- EXERCISE TASK:
Rewrite the data from the line containing "636x482 pixels." through the line containing "[x=108, y=47]", swapping "Additional Info" for "Shipping Details" and keeping everything else the same. Leave the pictures out of your answer.

- MATERIAL PROVIDED:
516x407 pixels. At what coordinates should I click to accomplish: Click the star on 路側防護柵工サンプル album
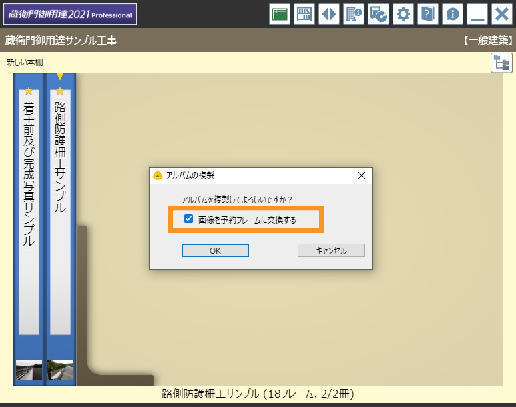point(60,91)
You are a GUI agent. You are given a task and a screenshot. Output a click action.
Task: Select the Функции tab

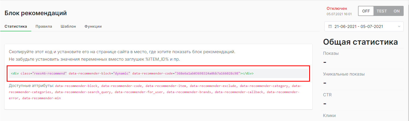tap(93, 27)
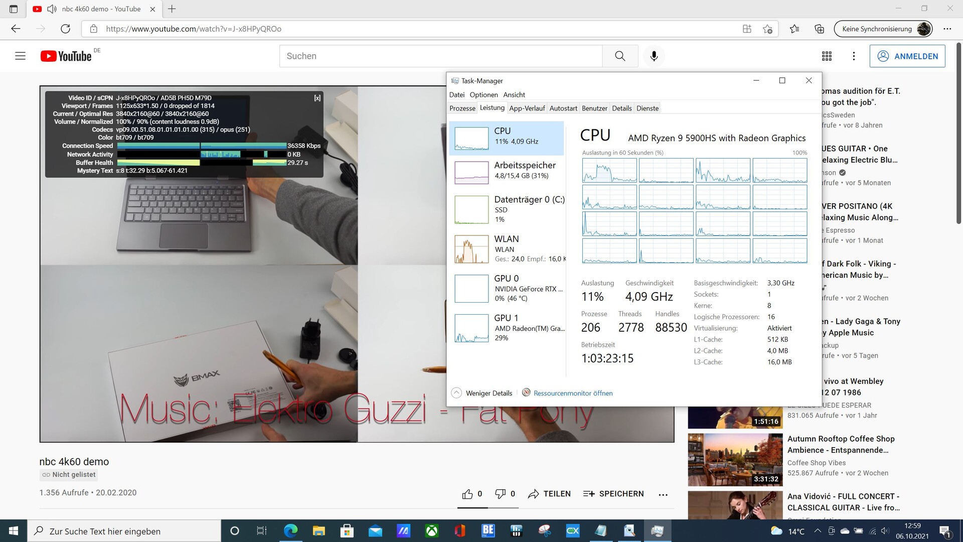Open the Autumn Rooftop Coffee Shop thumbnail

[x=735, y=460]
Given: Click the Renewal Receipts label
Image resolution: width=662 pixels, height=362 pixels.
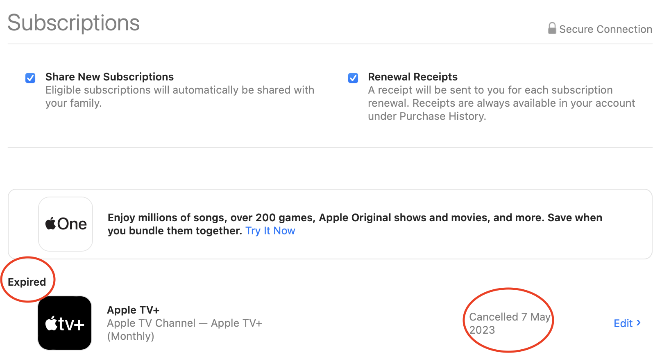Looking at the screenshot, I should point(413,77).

...

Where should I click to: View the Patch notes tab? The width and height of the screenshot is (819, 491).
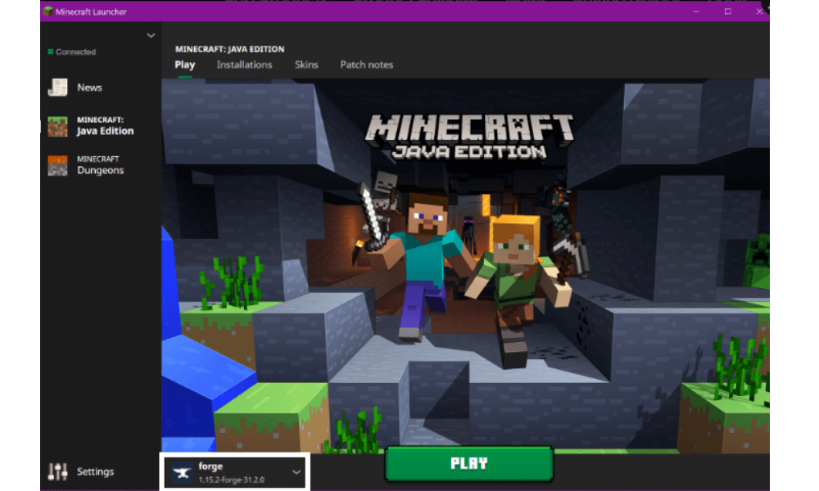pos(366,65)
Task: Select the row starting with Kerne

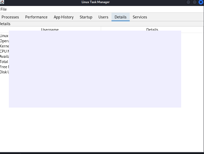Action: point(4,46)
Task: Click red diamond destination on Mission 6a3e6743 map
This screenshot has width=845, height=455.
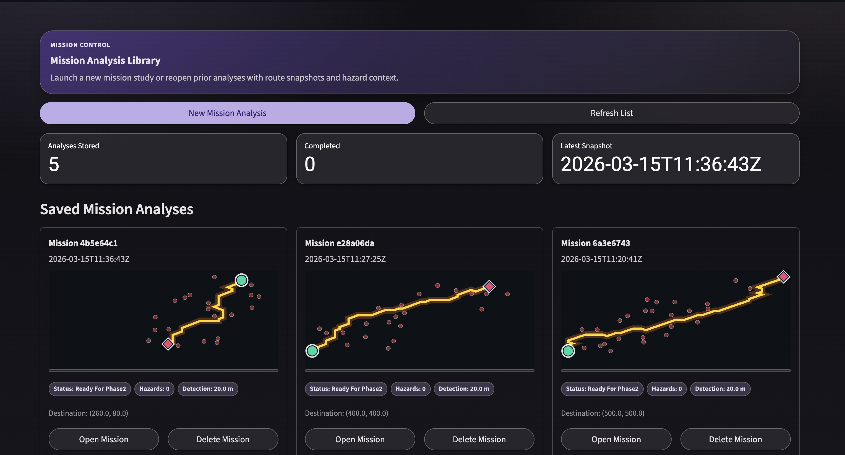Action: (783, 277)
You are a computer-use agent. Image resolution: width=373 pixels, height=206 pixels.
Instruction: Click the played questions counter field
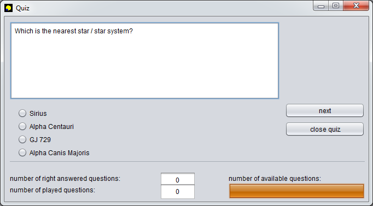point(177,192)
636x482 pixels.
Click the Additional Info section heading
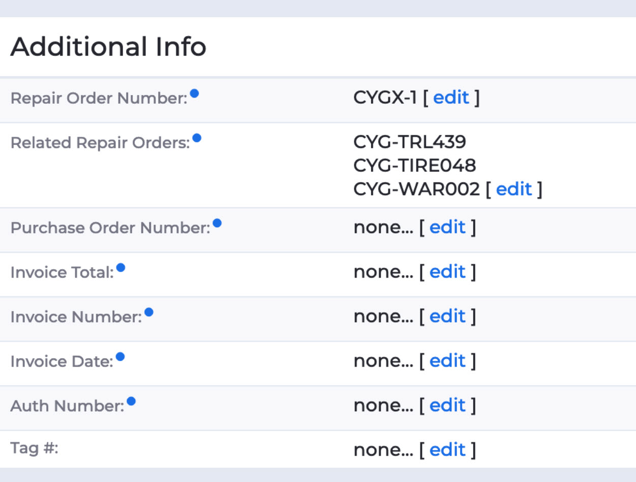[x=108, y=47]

- ANSWER TO THE EXERCISE:
636x482 pixels.
Click the Shipping Details section heading
[x=108, y=47]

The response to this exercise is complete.